**Task details**: Search the data for the word "scrollbar" and copy each line that has it.
>>>
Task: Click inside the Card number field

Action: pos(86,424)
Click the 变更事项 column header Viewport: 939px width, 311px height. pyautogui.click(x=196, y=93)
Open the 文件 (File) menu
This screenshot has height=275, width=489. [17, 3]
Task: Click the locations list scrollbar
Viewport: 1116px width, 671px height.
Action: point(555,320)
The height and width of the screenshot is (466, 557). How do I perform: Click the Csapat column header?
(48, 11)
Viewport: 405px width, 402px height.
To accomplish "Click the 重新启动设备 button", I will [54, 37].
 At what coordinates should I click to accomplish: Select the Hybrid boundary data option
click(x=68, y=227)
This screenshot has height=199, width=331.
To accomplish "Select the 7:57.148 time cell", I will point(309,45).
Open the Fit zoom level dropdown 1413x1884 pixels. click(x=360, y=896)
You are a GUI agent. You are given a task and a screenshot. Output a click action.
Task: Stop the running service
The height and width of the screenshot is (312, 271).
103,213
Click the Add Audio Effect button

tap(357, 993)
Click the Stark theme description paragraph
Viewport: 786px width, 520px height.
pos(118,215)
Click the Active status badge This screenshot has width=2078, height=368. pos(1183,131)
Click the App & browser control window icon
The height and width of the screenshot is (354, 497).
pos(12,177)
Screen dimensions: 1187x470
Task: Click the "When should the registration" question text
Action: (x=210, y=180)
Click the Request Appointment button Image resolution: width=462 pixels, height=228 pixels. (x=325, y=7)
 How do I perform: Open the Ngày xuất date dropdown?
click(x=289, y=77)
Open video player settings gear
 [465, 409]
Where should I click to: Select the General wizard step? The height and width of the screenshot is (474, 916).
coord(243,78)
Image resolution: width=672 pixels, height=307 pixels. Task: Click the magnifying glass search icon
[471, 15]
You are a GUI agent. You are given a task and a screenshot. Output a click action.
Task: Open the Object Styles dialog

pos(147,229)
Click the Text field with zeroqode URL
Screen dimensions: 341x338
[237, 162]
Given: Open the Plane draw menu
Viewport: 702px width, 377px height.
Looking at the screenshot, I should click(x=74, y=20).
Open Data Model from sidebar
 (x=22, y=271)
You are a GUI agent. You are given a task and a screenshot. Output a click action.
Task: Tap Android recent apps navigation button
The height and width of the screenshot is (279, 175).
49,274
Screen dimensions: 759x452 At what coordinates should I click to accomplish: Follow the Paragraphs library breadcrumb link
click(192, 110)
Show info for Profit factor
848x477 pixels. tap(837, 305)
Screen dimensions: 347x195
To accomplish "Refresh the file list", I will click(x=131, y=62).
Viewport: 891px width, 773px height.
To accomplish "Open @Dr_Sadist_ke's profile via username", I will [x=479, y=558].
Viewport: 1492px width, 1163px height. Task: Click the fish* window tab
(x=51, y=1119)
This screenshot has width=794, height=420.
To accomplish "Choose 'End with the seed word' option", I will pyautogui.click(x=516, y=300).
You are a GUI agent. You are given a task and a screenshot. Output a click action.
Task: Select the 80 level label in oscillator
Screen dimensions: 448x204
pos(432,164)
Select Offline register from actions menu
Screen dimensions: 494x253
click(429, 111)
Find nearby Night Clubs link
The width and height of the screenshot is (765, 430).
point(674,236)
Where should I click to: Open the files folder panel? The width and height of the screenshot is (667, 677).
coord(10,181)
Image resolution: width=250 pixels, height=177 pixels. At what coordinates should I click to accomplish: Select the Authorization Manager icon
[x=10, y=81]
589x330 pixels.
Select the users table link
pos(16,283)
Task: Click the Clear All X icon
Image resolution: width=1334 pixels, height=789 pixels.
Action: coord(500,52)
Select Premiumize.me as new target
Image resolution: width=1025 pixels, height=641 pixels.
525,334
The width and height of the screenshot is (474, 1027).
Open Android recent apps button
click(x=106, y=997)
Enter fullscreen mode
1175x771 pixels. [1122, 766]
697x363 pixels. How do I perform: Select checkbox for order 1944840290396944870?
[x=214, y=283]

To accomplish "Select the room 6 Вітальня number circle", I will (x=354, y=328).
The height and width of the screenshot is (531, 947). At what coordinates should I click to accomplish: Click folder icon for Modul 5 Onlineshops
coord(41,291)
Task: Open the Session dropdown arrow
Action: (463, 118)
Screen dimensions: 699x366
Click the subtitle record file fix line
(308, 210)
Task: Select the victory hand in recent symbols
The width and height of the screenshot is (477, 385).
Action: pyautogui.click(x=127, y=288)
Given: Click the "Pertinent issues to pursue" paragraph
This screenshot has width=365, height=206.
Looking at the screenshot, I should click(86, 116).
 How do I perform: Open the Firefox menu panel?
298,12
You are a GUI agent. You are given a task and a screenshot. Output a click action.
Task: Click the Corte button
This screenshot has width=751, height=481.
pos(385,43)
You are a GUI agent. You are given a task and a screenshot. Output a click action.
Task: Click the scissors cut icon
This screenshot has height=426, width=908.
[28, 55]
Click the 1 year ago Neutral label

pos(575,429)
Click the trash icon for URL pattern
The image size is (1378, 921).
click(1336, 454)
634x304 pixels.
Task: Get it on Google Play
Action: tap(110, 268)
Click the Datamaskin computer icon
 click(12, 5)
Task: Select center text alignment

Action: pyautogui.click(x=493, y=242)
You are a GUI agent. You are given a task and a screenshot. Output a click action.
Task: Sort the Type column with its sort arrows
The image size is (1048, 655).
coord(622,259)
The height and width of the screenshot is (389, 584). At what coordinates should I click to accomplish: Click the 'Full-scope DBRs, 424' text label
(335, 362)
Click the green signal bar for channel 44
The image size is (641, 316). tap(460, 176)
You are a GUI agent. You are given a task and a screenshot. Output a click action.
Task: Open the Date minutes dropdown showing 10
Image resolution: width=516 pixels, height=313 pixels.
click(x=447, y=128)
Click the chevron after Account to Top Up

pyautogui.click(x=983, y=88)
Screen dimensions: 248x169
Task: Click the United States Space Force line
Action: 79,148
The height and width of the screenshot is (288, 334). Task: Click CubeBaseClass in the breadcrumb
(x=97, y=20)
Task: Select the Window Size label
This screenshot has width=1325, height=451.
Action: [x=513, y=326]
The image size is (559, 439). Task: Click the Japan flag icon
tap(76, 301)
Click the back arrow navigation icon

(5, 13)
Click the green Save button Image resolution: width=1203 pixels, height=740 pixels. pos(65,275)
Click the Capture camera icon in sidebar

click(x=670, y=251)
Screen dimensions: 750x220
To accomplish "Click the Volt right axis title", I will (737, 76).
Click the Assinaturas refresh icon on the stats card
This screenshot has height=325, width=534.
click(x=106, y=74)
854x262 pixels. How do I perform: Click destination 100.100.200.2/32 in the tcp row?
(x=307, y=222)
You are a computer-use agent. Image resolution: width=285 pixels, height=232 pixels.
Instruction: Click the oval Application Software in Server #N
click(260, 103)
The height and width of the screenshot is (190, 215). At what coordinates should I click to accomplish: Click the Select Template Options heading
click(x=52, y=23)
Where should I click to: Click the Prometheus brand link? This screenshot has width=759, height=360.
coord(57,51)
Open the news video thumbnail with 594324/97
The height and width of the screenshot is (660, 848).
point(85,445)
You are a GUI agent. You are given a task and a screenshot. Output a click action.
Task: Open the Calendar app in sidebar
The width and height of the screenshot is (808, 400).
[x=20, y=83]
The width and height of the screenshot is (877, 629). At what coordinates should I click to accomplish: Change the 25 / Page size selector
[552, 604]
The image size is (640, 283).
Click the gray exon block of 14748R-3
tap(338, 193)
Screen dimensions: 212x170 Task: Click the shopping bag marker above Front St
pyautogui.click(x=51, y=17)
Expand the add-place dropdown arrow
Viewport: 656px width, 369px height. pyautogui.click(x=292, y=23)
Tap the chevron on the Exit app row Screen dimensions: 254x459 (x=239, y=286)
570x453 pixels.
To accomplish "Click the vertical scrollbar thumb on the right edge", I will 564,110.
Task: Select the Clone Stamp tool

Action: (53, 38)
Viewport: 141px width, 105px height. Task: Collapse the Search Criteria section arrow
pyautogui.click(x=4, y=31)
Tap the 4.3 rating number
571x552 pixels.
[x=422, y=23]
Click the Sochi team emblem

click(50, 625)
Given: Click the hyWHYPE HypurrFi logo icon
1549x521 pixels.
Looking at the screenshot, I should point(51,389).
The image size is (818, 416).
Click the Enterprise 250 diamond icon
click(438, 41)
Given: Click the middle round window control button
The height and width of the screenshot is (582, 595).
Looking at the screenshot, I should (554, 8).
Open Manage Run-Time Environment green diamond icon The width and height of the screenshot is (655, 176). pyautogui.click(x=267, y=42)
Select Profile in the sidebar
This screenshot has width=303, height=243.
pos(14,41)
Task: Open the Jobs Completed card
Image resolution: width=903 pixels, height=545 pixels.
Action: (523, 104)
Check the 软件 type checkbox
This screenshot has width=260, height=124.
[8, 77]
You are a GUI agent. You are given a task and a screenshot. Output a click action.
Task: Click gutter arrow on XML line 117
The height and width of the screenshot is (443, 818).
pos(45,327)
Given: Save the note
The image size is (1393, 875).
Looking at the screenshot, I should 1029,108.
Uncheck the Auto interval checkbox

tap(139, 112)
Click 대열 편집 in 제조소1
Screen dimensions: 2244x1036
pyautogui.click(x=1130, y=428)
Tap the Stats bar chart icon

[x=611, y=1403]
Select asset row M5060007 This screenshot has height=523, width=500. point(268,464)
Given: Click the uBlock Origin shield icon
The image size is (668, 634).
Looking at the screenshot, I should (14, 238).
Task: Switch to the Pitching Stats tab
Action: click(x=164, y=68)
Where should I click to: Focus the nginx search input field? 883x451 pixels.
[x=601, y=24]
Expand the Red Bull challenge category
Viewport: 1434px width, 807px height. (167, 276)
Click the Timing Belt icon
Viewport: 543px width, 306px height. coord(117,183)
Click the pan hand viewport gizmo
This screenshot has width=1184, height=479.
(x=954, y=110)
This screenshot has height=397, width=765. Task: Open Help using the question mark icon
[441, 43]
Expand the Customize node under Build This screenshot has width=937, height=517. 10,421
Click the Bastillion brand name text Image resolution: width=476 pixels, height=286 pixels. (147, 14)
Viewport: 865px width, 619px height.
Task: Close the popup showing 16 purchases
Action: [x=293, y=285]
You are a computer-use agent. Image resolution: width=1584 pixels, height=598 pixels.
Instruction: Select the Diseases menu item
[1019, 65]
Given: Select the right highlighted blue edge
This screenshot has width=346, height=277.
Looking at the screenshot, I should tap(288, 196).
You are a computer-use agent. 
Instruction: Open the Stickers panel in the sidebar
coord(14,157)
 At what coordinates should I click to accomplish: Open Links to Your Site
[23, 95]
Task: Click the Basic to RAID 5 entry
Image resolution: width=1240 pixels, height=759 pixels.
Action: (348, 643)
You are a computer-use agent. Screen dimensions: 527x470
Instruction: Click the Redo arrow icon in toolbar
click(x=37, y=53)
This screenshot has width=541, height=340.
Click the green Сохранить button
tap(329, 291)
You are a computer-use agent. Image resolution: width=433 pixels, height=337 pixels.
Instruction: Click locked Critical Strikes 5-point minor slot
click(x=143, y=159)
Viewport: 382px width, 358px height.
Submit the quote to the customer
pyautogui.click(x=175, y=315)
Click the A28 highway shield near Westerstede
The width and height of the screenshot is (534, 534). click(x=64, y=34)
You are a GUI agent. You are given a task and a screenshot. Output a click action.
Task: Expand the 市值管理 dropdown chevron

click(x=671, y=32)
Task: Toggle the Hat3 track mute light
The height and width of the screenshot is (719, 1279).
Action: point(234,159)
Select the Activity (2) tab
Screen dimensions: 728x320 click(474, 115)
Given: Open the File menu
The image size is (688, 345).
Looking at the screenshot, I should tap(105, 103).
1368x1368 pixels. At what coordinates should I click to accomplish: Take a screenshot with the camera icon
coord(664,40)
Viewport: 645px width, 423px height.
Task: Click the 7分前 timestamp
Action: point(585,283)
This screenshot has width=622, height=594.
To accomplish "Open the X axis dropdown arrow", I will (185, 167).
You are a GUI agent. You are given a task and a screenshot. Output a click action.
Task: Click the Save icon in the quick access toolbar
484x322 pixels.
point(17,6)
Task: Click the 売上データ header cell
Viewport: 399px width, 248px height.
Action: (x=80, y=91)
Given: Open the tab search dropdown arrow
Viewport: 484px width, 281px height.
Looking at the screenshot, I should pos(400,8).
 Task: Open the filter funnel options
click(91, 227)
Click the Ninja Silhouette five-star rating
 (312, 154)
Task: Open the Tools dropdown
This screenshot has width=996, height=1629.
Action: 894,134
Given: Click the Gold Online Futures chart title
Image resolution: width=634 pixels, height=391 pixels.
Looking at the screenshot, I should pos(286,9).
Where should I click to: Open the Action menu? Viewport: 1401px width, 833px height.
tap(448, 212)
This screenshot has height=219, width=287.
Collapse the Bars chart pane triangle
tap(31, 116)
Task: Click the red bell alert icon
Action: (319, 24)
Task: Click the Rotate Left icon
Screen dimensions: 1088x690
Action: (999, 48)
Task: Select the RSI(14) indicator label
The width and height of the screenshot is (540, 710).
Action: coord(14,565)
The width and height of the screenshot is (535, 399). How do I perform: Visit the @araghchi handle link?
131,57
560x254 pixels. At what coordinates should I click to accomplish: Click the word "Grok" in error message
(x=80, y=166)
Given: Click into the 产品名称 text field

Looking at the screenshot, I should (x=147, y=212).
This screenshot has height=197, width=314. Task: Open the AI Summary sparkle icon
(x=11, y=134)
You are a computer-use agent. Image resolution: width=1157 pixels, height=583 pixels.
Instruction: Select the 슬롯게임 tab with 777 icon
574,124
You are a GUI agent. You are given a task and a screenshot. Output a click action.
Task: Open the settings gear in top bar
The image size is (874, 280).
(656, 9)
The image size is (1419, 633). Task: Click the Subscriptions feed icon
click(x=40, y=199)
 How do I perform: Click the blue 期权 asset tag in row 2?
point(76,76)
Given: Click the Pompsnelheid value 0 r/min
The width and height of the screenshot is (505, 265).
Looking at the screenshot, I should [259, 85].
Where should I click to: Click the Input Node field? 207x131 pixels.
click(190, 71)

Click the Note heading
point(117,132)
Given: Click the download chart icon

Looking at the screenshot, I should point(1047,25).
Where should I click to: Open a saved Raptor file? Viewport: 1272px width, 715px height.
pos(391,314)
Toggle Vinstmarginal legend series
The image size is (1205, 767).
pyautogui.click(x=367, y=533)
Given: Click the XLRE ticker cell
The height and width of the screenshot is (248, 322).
<<<
**Task answer**:
Task: Click the locations list scrollbar
To accomplish "Click the vertical scrollbar thumb on the right edge", I will 564,110.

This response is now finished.